REPUBLIKA.CO.ID, KAIRO -- Imam besar al-Azhar di Kairo, Mesir Ahmed al-Tayeb, menyatakan, klaim kepemilikan beberapa sumber daya alam dan merampasnya dengan cara yang merugikan negara lain berbahaya. Selama pidato virtual pada Jumat (4/6) dalam rangka perayaan Hari Lingkungan Dunia PBB, al-Tayeb mengatakan, agama adalah bagi mereka yang percaya dan menghormati hukumnya.
Dalam hal ini, ia secara eksplisit menyatakan kepemilikan sumber daya penting masyarakat adalah milik publik. Menurutnya, tidaklah benar dalam keadaan apa pun menganggap sumber daya itu sebagai milik seorang individu. Apalagi, individu atau negara yang menggunakan atau merampasnya tanpa mempertimbangkan negara yang bergantung pada sumber daya publik tersebut.
Dia mengatakan, air menjadi sumber utama dari sumber daya penting. Dilansir di Arab News, Senin (7/6), al-Tayeb mengatakan, hukum agama menetapkan kepemilikannya harus kolektif dan individu, kelompok atau negara dilarang merampasnya tanpa persetujuan yang lain.

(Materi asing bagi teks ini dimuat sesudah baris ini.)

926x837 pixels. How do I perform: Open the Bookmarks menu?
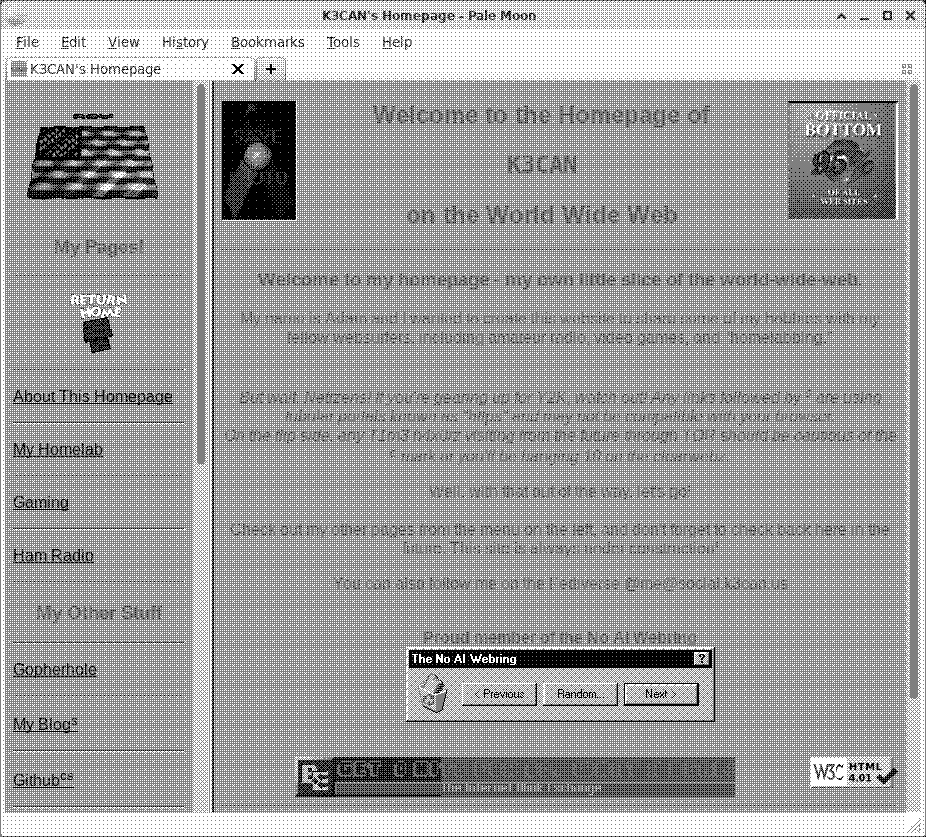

Pernyataan al-Tayeb ini datang di tengah perselisihan mengenai Grand Ethiopian Renaissance Dam (GERD) yang melibatkan Mesir, Sudan, dan Ethiopia. Ethiopia mulai mengerjakan bendungan itu pada 2011.
Mesir khawatir GERD akan mengancam pasokan airnya dari Sungai Nil. Sudan mengkhawatirkan keamanan bendungan dan aliran airnya sendiri.
Pekan lalu, Kementerian Luar Negeri Mesir mengecam pernyataan Perdana Menteri Ethiopia Abiy Ahmed mengenai rencana membangun lebih dari 100 bendungan di berbagai bagian negara itu. Mesir menyatakan rencana Ethiopia itu merupakan kelanjutan dari pendekatan yang disesalkan yang mengabaikan hukum internasional.
Ethiopia berencana menampung 13,5 miliar meter kubik air selama pengisian kedua waduk Grand Ethiopian Renaissance Dam pada Juli. Namun, ada keberatan dari negara-negara hilir Mesir dan Sudan atas langkah tersebut karena tidak ada perjanjian yang mengikat secara hukum.
Juru bicara kementerian Ahmed Hafez mengatakan, pernyataan Abiy itu mengungkapkan bagaimana Ethiopia menganggap Sungai Nil dan sungai internasional lainnya yang berbagi dengan negara-negara tetangga digunakan untuk melayani kepentingannya sendiri. Hafez mengatakan, Mesir selalu mengakui hak semua negara Lembah Nil untuk mengembangkan proyek air dan mengambil manfaat dari sumber daya Sungai Nil.
Namun, kata dia, proyek dan fasilitas air tersebut harus ditetapkan setelah ada koordinasi, konsultasi, dan kesepakatan dengan negara-negara yang mungkin terkena dampaknya, terutama negara-negara hilir.
Mesir, Sudan, dan Ethiopia telah melakukan diplomasi internasional dalam beberapa pekan terakhir, menjelaskan sikap dan perkembangan mereka dalam negosiasi yang berakhir buntu. Mesir memiliki 100 juta penduduk yang lebih bergantung pada Sungai Nil untuk lebih dari 95 persen air tawarnya.
Mesir telah memperingatkan pengisian kedua akan menyebabkan ketegangan di kawasan itu dan akan menyebabkan ketidakstabilan di Afrika Timur dan Tanduk Afrika. Sedangkan, Sudan khawatir bendungan itu akan membahayakan nyawa 20 juta warganya jika kesepakatan tidak tercapai sebelum pengisian kedua.